DIRECTIVE
Find each line of the material below that contains the string "Where" with the same capitalization, and copy those lines out.
Start of INFORMATION GIVEN
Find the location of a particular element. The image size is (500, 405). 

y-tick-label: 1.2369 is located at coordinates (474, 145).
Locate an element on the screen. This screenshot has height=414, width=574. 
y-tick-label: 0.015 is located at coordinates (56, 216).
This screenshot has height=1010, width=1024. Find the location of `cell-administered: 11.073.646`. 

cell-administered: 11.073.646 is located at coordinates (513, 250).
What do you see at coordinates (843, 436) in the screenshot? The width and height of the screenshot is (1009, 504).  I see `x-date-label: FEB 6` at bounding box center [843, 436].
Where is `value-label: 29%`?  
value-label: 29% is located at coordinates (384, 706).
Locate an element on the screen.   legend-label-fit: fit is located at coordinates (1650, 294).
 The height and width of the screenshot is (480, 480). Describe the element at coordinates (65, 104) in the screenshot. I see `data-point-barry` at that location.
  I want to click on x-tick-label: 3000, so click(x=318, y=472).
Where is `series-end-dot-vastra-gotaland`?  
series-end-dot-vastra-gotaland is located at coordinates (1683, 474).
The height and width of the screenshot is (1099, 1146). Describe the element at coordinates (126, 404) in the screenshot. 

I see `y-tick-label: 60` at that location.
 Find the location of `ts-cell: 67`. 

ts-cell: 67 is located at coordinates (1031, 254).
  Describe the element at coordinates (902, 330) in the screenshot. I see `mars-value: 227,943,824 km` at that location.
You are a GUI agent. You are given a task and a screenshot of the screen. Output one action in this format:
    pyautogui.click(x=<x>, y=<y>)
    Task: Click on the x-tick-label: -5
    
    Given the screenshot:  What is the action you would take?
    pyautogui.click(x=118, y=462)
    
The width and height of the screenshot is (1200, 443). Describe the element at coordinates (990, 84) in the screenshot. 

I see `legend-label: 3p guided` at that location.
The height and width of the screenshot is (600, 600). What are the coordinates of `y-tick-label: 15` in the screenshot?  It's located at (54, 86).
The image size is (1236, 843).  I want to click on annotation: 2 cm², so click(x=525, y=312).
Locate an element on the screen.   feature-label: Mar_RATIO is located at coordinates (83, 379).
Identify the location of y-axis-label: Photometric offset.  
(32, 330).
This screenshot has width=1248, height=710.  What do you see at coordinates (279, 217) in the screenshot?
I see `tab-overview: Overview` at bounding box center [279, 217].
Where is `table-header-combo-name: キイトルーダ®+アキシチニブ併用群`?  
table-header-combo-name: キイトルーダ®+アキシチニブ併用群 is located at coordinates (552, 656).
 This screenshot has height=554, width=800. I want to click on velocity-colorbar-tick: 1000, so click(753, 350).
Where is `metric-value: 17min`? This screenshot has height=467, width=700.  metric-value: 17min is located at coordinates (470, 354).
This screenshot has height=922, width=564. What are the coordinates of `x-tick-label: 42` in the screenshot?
End of INFORMATION GIVEN
TASK SOLUTION
Where is `value-label: 29%`?  
Where is `series-end-dot-vastra-gotaland`?  
Where is `table-header-combo-name: キイトルーダ®+アキシチニブ併用群`?  
Where is `metric-value: 17min`? This screenshot has height=467, width=700.  metric-value: 17min is located at coordinates (470, 354).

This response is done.